The public supercomputer will allow the DLR to simulate how its planes behave from the initial draft designs.


The scientists in Braunschweig want to use tech technology to reduce development costs and make air travel even safer.  Using computer simulations, the researchers are also looking for ways to reduce the amount of noise and pollutant emissions caused by planes.


The computer – one of the fastest in the world used industrially for aviation research – will be used in the Center for Computer Applications in AeroSpace Science and Engineering (C2A2S2E), the joint simulation centre of DLR, Airbus and the state of Lower Saxony in Germany.

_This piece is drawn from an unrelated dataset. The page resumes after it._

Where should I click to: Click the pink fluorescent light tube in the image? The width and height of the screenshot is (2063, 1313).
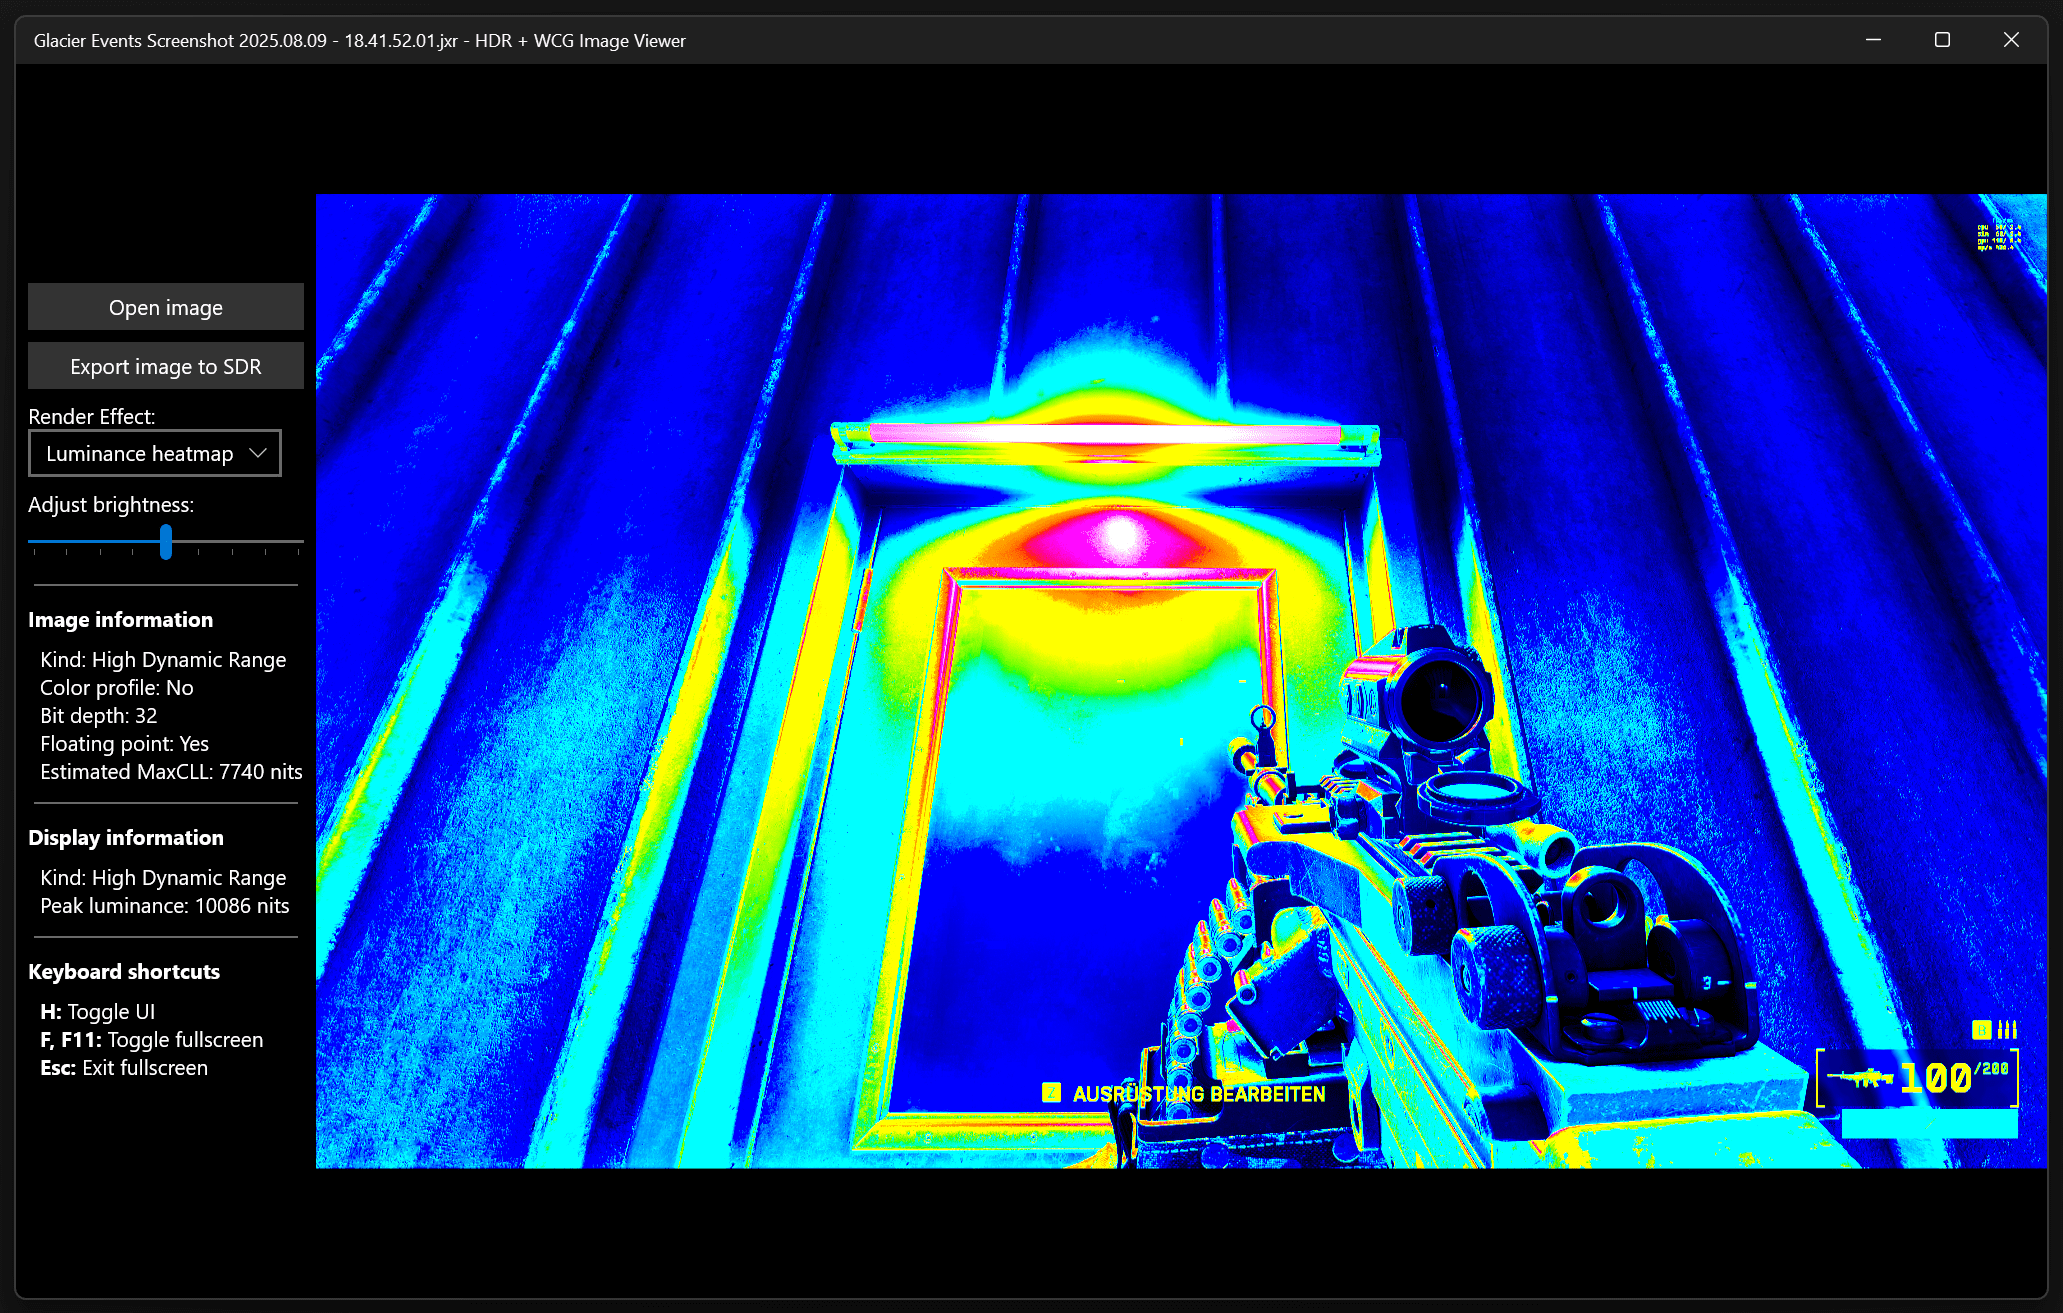(x=1105, y=434)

The high performance computer, conceived and operated by T-Systems, will carry out 46.6 trillion calculations with floating-point numbers per second. The figures calculated within one second could fill up with data a pile of CDs 640 metres high.


The IT infrastructure, developed on the basis of Sun Microsystems hardware, ensures a high data transfer rate, which makes parallel calculations possible for several highly complex simulations.


It was especially important for the C2A2S2E project to increase the number of processor cores used simultaneously. Instead of a maximum of 500 cores, as has been the case up to now, researchers can now employ 768 Blade Server Modules and will therefore have access to 6,144 cores at the same time. By 2010, this performance should rise even further by using the next server generation.


The aim of the C2A2S2E project, which is planned to last at least 15 years, is to use thorough and highly precise calculations – such as flow simulations – to accelerate and improve aircraft development and at the same time reduce development costs.